Bovendien, het merendeel van m'n aanmerkingen op ons onderwys is niet van rechtstreekse toepassing op de scholen, inrichtingen die per se een goed onderwys in den weg staan. Gehele afschaffing zou misschien beter vrucht dragen dan pogingen tot verandering. (15) Een leraar die al myn meningen beaamde, zou daarom nog geen belangryke wyziging van methode kunnen beproeven. En dit blyft het geval, ook al kon het bezwaar vervallen dat ik aanduidde in 828.
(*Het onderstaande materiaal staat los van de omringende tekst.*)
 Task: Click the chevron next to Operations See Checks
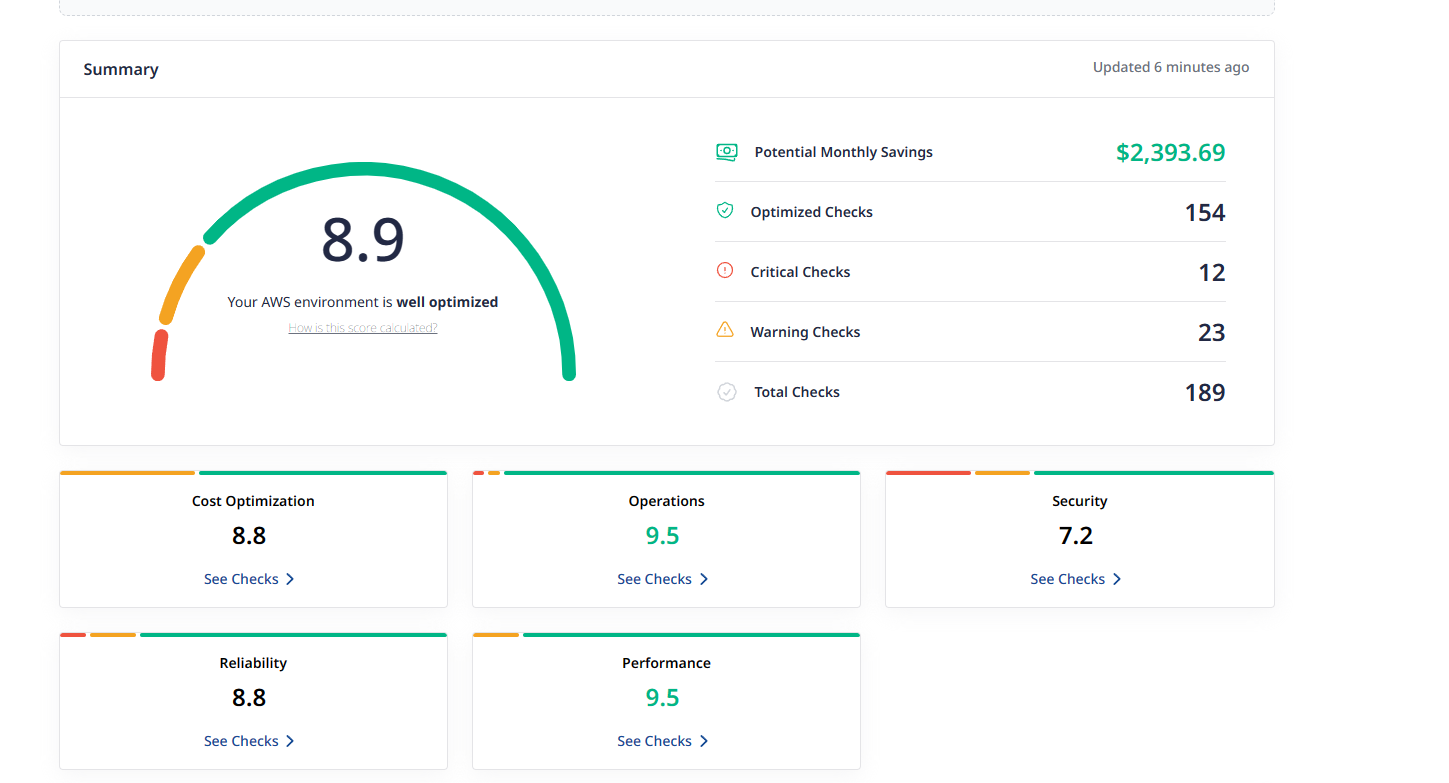pyautogui.click(x=704, y=579)
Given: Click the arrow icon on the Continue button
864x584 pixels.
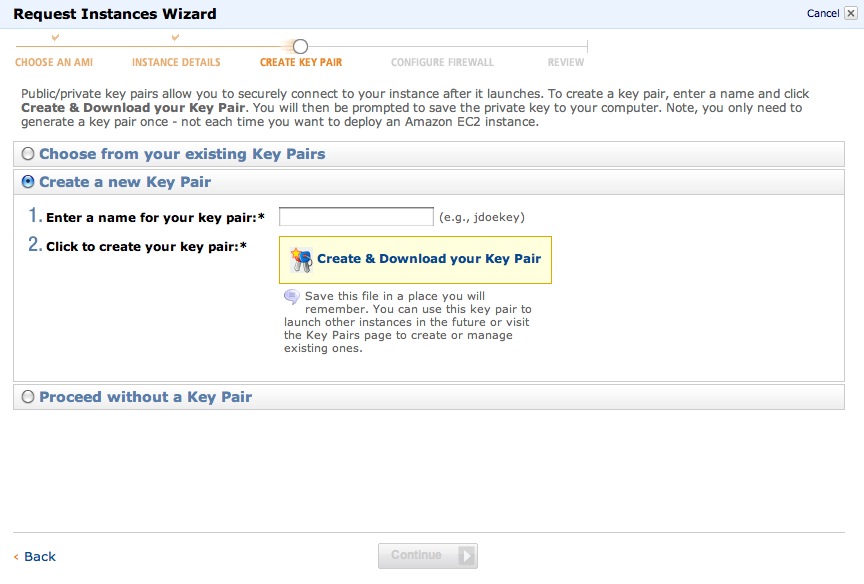Looking at the screenshot, I should tap(466, 555).
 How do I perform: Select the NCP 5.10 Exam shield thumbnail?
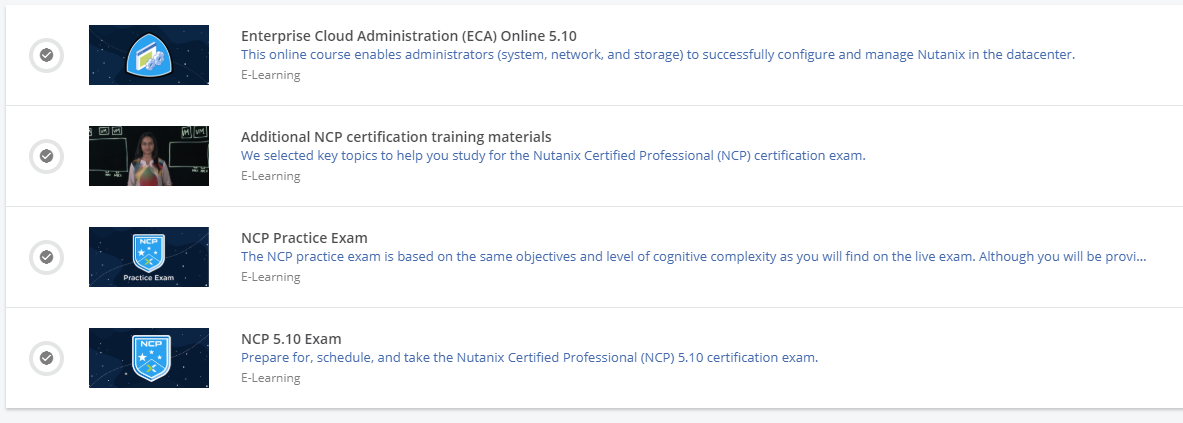[149, 358]

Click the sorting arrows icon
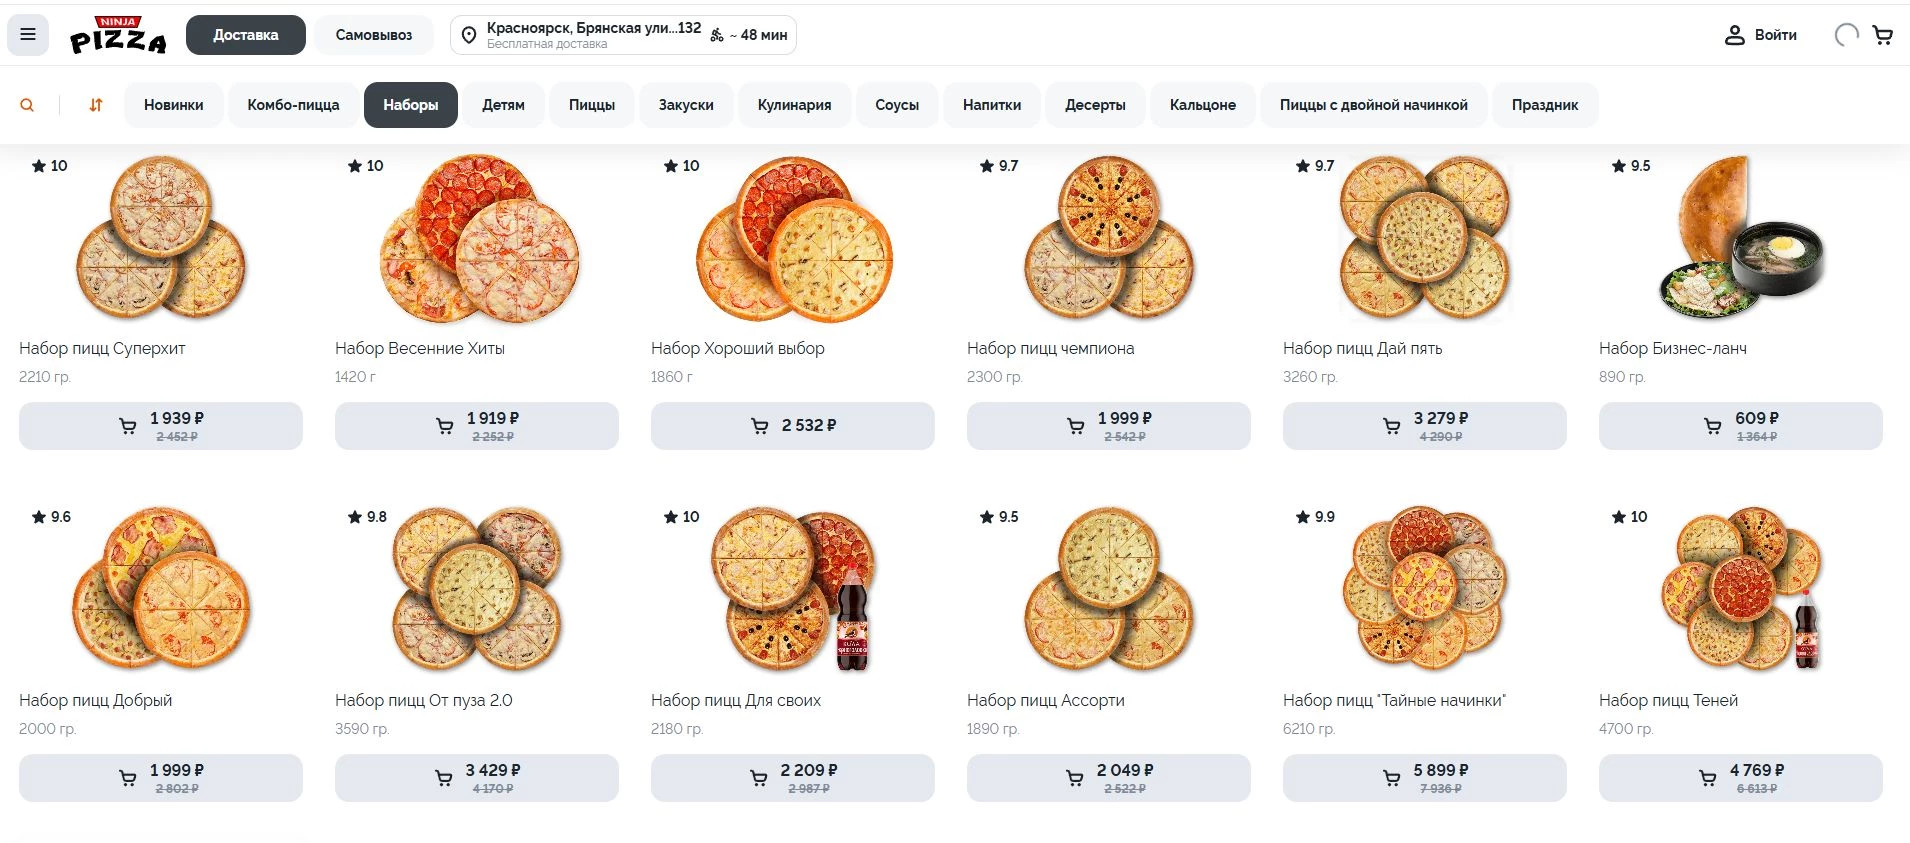(x=95, y=104)
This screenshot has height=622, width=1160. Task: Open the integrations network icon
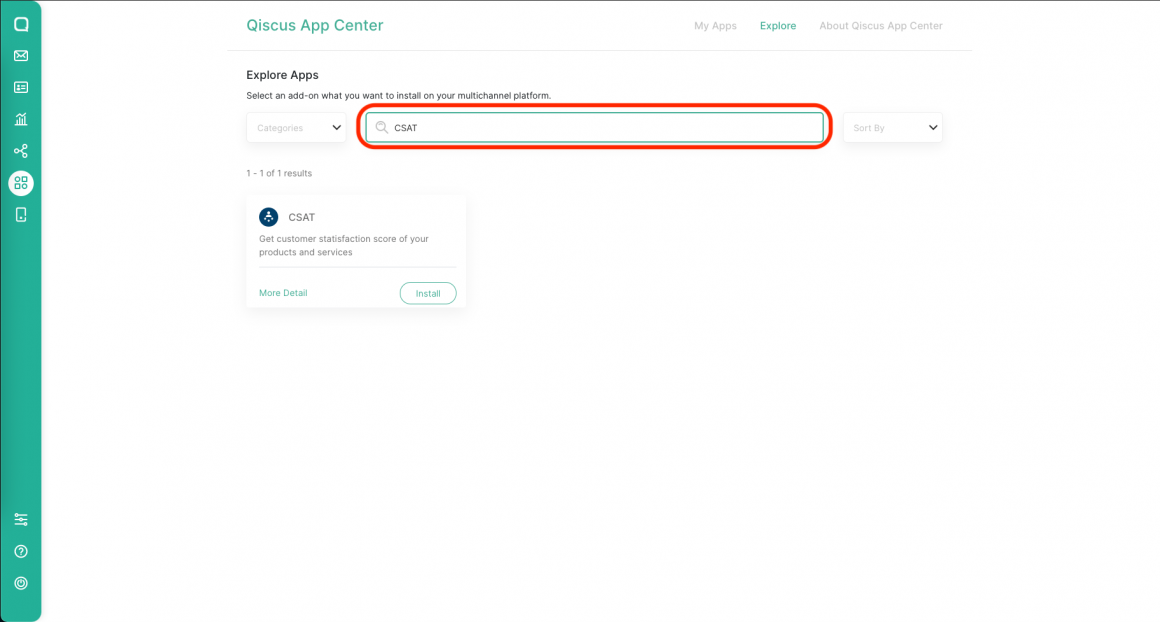(20, 151)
De ongelukkige moet leveren wat de ouders van hem verlangen. En deze op hun beurt voelen zich beheerst door de ware of vermeende behoeften van onze Maatschappy. Ziehier dan ook de reden waarom ik de onderwyzers niet beschuldig, en hen geheel buiten debat laat. Ik behandel namelyk in deze nummers niet zozeer een paedagogisch als wel een sociaal vraagstuk. Het verwarren van deze beide begrippen ligt voor de hand, en reeds Rousseau had daarmee te stryden. Men wilde in z'n Emile - een psychologische studie - een handboek voor opvoeders zien, en bood hem 'n plaats als huis-onderwyzer aan, hem die z'n eigen kinderen neerlegde in den bak van 't vondelingshuis! Dit laatste was weliswaar een barbaars-eerlyke konsekwentie van z'n angst dat hy niet in staat wezen zou hun natuurlyke ontwikkeling te beschermen tegen de invloeden der Maatschappy, doch niet minder een gevolg van zyn eigen wanbegrippen over die natuurlykheid. Het is er ver vandaan, dat Rousseau ons in zyn boek een behoorlyk ideaal van den onbedorven mens zou te aanschouwen geven. Misschien verwyderde nooit enige maatschappelyke omgeving - al ware het die van 'n frans hof uit de achttiende eeuw - den individu zó ver van den volkomen menstypus
*
als de Emile daarvan afweek door 't valse-natuurgeknutsel van den zieken wysgeer. Wie by 't schilderen van den Mens, zondeloosachtigheid vooropstelt, kon nooit juist treffen. De erfzonde, als theologisch stelsel een zotterny, is waarheid als psychologisch verschynsel. Wie dit over 't hoofd ziet, gelykt den timmerman die by 't bewerken van eikenhout niet rekent op de kwasten.